Let me just pause here and explain the super kiss and super hug.  When Connor was about 3, I would kiss him good night and before I could leave the room, he'd wipe his kiss off and say I had to kiss him again.  After a couple of nights of kissing him over and over (which I never get tired of doing, unless it's 8pm and I've spent all day chasing him around) I told him I was going to give him the super duper mommy kiss that could never ever be wiped off no matter how much he wiped his face.  I then grabbed his face with both hands and planted a kiss on his cheek that lasted a good minute, with me making all kinds of kissy sounds.  Then I had to do the same thing with the hugs.  After that, I could give him one big kiss and the leave the room.  So now every night, both boys want the super kiss and super hug.

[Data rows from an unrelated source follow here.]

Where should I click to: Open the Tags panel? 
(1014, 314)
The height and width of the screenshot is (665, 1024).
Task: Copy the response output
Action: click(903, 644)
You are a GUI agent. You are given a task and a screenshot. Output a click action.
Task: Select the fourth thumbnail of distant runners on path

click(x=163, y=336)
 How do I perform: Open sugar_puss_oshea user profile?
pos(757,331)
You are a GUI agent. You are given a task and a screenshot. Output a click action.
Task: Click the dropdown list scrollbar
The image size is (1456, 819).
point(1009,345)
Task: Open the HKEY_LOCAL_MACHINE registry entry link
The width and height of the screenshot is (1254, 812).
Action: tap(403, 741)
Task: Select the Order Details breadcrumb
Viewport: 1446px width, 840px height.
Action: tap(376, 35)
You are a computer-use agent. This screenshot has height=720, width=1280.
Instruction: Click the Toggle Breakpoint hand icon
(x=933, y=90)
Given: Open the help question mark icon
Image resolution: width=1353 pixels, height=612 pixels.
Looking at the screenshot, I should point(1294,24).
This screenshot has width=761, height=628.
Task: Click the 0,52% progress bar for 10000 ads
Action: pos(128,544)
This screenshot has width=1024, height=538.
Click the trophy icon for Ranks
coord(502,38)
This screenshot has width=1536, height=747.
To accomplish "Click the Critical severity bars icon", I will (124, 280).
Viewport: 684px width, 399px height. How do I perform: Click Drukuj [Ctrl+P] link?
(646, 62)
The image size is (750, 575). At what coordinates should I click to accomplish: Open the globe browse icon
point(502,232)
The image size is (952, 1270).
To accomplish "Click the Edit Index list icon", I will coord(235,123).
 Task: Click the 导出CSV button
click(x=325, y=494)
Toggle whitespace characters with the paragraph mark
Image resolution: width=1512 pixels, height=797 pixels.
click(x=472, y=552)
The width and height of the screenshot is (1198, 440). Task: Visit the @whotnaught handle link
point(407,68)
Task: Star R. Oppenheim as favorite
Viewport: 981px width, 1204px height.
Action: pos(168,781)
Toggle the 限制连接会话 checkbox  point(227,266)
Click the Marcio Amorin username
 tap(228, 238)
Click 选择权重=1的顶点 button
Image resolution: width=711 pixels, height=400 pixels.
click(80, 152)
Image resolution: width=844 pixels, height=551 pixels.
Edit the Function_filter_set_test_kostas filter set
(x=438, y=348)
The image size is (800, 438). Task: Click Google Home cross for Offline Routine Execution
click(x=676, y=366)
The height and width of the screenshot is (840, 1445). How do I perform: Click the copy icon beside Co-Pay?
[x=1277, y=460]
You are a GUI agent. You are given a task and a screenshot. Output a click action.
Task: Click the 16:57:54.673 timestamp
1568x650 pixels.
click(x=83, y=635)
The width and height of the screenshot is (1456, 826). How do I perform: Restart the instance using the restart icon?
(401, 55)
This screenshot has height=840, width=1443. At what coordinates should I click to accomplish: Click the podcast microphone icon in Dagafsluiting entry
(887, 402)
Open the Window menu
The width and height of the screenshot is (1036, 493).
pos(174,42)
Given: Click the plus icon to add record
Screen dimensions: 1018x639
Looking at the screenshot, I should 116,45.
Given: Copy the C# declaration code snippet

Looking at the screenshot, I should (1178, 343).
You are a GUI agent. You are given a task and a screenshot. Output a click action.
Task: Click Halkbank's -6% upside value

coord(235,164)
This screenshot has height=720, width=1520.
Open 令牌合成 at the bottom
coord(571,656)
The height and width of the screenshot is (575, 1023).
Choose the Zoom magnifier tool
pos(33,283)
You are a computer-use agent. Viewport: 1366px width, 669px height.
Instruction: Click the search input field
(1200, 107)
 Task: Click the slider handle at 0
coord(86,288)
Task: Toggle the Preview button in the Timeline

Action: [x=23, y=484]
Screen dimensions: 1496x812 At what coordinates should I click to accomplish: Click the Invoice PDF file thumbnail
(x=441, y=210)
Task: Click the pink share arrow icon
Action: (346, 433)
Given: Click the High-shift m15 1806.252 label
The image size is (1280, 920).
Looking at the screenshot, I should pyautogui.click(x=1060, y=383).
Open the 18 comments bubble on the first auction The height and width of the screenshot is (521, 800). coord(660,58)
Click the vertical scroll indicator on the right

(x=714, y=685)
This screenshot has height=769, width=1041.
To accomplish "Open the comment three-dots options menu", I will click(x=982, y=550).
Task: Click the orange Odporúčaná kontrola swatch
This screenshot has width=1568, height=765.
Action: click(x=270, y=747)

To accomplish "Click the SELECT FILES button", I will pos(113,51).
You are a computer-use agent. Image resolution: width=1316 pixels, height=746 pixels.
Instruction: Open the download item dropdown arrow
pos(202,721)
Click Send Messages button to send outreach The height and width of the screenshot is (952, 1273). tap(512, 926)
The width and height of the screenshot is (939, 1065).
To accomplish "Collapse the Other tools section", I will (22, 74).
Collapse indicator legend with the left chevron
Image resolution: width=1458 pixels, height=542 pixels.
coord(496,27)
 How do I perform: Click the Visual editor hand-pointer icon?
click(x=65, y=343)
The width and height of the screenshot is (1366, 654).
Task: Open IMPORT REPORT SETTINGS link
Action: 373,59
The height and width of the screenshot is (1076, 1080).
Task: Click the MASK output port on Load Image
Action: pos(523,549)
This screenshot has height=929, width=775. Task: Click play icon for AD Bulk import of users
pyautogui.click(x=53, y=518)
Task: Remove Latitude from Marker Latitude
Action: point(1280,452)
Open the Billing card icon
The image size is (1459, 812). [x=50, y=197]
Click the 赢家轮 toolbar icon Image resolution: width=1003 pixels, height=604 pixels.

Ok, back to our bedtime routine.  So Connor is in his bed asking for the super kiss and super hug.  I'm still at Kenny's bed, trying to get him to be still long enough for me to cover him up, because it's this time that he realizes the whole reading a book thing was a rouse to get him into his bed.  Now he starts hollering for Daddy's bed again.  After a few tries of tucking him in, I give up on covering him up right then and I order him to stay in that bed.

I turn to Connor, pull the covers up around him, give him his super kiss and super hug and tell him I love him.  I then turn back around just in time to catch Kenny and put him back in his bed.  It's usually at this time Daddy comes in and gives hims a big hug and tells him he has to stay in his bed.  Kenny will calm down some as Daddy lays him down and covers him up then gives Connor night-night hugs and kisses.

Alls good until we turn out the light and leave the room.  Kenny starts crying again.  And not just "I'm mad" cry, this is a full on "You've broken my heart into teeny tiny pieces, I'll never be the same, I can't believe you'd leave me like this" heart wrenching cry.  Even after almost three years of hearing this cry, it still gets to me.  I don't know how he can sound like this every time he cries, but he has definitely perfected the heart wrenching cry.  I poke my head around the door and tell him to be quiet.

Usually after this he settles down and we don't hear any more out of either of them until around 6:30am.  That's our normal bedtime routine.

There are the occasional nights that Connor is crying just as hard as Kenny while tucking them in because he can't find one of his three animals that he sleeps with.  He has Puppy, a small, tan blanket that has the head, tail, and feet of a puppy, Scary Bear, a black bear my parents brought him home from Gatlinburg, he's wearing a green Smokey Mountain hoodie and scares away any monsters that try to get in the room at night (hence his name Scary Bear) and Blue Bear, a blue, furry teddy bear.  If even one of these characters is missing when it's bedtime, Connor hits meltdown mode.  No substitutions will do, it has to be Puppy, Scary Bear and Blue Bear.  I have scoured the house before looking for one or the other, even checking behind the couch and in closets and bathrooms.  Once located, Connor is fine and goes right to sleep.

And then there's the nights we have a little visitor come crawl in the bed with us.  At any time of night, I'll hear Daddy wake up with a start and Kenny will be standing there, staring, wanting in the bed with us.  Brad will pick him up and put him between us.  I usually give Kenny a little bit to go back to sleep and then I'll pick him up and take him back to his bed.  Sometimes I don't hear him come in and I'll just wake up to him kicking me in the back or I'll roll over to see his face right there in mine.

I miss the days when Brad and I got ready to go to bed, we just got in the bed.  We didn't have to put up with screaming fits, or little ones climbing in the bed between us, or being made to feel like I'm a horrible person just by laying them down and telling them to go to sleep.  No doubt my kids think I'm just being mean, just torturing them, by making them go to bed every night.  And I know that once they get older, all this will go away and there'll be days I won't be able to get them out of the bed.  But I will always tuck them in and give them goodnight kisses for as long as I can get away with it.  Even if they are crying cause they don't want to go to sleep.